_DIRECTIONS FOR THIS TASK:_ Look below for the line that has "[Folge uns auf Threads] (72, 986)". Set down the lines from there through the line that has "Aceptar todo [button] (19, 2566)", exactly as written.

[Pixel coordinate grounding data]
+ + + + +

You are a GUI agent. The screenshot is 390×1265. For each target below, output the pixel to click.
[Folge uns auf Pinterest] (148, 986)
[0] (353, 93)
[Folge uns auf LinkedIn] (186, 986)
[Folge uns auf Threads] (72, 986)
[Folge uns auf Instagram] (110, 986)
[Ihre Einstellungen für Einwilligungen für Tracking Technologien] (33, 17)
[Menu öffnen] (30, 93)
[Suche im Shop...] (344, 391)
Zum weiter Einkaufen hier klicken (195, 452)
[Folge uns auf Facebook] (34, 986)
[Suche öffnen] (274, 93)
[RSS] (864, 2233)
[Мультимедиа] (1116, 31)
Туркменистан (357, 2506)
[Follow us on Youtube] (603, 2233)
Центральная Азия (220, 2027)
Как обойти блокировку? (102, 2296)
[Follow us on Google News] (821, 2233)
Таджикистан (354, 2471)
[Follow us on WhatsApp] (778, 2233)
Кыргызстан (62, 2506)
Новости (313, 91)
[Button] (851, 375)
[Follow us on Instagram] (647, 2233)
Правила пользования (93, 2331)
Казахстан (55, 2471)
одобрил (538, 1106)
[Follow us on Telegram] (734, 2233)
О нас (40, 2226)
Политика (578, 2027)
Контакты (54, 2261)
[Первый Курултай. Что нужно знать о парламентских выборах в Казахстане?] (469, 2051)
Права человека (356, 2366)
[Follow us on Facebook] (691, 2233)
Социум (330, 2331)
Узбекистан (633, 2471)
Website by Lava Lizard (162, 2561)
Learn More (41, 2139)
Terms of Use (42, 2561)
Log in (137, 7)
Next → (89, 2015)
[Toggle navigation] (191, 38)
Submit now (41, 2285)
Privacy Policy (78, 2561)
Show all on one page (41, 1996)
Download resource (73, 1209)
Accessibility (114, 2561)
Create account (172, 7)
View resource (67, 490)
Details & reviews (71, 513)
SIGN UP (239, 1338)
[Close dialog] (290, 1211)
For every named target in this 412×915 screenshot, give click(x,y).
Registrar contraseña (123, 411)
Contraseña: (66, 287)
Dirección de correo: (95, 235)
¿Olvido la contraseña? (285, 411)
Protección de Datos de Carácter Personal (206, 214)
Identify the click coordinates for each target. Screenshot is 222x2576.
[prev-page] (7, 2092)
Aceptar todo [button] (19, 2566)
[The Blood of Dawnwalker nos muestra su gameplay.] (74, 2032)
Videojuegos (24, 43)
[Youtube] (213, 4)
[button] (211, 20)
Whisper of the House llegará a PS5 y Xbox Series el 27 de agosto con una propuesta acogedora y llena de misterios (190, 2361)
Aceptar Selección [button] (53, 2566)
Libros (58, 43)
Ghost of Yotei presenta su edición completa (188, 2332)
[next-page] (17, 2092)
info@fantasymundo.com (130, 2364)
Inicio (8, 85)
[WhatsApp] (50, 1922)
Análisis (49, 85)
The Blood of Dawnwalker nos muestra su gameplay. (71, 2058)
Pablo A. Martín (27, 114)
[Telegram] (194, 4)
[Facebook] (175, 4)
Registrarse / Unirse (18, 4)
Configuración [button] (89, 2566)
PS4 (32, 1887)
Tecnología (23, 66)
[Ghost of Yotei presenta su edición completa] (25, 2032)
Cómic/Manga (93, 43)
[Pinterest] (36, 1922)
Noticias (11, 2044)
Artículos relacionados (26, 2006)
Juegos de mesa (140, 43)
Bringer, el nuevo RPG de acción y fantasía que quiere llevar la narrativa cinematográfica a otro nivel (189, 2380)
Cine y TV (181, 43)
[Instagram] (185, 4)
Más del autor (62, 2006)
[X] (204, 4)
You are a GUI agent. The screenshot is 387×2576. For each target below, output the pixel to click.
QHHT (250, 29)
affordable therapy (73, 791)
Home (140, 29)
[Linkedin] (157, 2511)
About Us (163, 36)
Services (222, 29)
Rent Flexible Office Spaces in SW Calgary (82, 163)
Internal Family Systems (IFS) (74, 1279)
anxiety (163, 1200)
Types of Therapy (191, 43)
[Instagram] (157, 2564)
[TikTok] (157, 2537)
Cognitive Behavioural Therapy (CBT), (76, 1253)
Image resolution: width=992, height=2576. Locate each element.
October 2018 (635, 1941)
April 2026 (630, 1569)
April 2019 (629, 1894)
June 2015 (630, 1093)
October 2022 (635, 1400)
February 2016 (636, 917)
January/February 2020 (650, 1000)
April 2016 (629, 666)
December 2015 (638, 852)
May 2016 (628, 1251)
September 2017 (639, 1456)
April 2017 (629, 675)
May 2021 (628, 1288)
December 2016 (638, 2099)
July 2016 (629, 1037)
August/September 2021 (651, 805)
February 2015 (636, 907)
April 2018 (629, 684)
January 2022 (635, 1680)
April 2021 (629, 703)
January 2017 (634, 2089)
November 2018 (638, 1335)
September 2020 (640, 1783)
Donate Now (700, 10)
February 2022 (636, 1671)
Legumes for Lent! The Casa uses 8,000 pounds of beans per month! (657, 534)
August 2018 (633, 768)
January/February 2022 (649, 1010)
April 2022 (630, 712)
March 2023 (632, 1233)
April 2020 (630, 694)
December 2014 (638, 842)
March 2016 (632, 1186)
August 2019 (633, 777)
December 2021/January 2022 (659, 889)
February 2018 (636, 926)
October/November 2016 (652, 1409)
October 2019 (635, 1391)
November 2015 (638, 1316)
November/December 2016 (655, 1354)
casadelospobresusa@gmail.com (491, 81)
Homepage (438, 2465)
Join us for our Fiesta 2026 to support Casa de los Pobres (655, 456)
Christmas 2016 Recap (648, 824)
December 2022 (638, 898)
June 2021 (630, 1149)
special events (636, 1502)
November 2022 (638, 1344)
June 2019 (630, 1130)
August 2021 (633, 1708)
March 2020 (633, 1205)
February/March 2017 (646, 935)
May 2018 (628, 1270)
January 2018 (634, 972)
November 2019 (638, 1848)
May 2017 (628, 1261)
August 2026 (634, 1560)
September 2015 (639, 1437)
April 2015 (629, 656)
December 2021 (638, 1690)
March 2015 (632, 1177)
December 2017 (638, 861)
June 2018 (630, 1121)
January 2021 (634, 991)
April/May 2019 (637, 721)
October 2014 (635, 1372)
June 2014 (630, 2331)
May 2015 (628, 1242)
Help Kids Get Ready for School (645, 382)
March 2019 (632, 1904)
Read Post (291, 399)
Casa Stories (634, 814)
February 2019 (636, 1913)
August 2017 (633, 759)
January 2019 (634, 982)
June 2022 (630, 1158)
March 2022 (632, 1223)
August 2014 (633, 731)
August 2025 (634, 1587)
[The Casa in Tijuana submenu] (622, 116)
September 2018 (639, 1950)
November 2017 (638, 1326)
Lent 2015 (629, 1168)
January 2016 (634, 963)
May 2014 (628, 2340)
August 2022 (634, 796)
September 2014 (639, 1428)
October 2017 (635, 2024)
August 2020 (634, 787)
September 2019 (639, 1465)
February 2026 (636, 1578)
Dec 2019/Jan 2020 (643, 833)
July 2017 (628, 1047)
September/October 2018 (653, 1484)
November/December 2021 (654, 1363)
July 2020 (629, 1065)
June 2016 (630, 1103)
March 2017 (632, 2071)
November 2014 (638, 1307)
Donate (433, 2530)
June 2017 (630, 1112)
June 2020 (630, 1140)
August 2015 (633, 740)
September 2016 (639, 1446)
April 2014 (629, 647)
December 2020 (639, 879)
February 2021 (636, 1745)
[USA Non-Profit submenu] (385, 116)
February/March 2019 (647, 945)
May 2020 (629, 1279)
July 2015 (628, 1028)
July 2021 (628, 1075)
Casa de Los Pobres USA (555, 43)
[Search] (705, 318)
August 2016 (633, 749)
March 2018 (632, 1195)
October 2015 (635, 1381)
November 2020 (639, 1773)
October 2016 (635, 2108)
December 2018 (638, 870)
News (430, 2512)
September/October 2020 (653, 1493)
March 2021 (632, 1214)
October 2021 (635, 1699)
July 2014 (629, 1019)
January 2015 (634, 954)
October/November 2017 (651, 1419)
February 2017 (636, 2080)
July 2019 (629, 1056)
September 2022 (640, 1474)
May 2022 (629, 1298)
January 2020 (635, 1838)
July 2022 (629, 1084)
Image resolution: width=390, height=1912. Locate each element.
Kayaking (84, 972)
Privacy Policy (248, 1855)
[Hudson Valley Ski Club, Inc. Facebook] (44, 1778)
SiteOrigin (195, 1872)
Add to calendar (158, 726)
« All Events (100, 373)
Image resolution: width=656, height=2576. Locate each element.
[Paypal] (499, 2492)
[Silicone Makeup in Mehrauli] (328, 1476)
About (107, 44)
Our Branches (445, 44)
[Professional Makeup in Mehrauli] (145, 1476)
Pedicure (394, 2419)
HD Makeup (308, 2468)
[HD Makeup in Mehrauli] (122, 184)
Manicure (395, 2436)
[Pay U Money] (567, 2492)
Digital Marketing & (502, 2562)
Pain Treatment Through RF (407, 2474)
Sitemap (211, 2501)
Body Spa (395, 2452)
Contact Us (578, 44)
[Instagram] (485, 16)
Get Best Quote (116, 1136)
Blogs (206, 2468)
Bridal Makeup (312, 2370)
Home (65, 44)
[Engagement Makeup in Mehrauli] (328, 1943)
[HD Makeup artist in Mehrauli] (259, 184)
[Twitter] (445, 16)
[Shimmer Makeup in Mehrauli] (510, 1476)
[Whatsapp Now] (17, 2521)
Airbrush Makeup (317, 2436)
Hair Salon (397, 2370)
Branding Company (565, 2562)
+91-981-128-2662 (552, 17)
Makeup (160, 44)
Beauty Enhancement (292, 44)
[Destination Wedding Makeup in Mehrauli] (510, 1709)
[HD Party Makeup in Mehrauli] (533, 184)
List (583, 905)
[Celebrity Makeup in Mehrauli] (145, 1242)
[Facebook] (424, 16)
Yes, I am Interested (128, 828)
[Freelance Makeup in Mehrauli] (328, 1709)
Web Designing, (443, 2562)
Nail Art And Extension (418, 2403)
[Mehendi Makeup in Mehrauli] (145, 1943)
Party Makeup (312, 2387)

+ + + + +

_EXERCISE SOLUTION:_
[Folge uns auf Threads] (72, 986)
[Folge uns auf Instagram] (110, 986)
[Ihre Einstellungen für Einwilligungen für Tracking Technologien] (33, 17)
[Menu öffnen] (30, 93)
[Suche im Shop...] (344, 391)
Zum weiter Einkaufen hier klicken (195, 452)
[Folge uns auf Facebook] (34, 986)
[Suche öffnen] (274, 93)
[RSS] (864, 2233)
[Мультимедиа] (1116, 31)
Туркменистан (357, 2506)
[Follow us on Youtube] (603, 2233)
Центральная Азия (220, 2027)
Как обойти блокировку? (102, 2296)
[Follow us on Google News] (821, 2233)
Таджикистан (354, 2471)
[Follow us on WhatsApp] (778, 2233)
Кыргызстан (62, 2506)
Новости (313, 91)
[Button] (851, 375)
[Follow us on Instagram] (647, 2233)
Правила пользования (93, 2331)
Казахстан (55, 2471)
одобрил (538, 1106)
[Follow us on Telegram] (734, 2233)
О нас (40, 2226)
Политика (578, 2027)
Контакты (54, 2261)
[Первый Курултай. Что нужно знать о парламентских выборах в Казахстане?] (469, 2051)
Права человека (356, 2366)
[Follow us on Facebook] (691, 2233)
Социум (330, 2331)
Узбекистан (633, 2471)
Website by Lava Lizard (162, 2561)
Learn More (41, 2139)
Terms of Use (42, 2561)
Log in (137, 7)
Next → (89, 2015)
[Toggle navigation] (191, 38)
Submit now (41, 2285)
Privacy Policy (78, 2561)
Show all on one page (41, 1996)
Download resource (73, 1209)
Accessibility (114, 2561)
Create account (172, 7)
View resource (67, 490)
Details & reviews (71, 513)
SIGN UP (239, 1338)
[Close dialog] (290, 1211)
For every named target in this 412×915 screenshot, give click(x,y).
Registrar contraseña (123, 411)
Contraseña: (66, 287)
Dirección de correo: (95, 235)
¿Olvido la contraseña? (285, 411)
Protección de Datos de Carácter Personal (206, 214)
Identify the click coordinates for each target. Screenshot is 222x2576.
[prev-page] (7, 2092)
Aceptar todo [button] (19, 2566)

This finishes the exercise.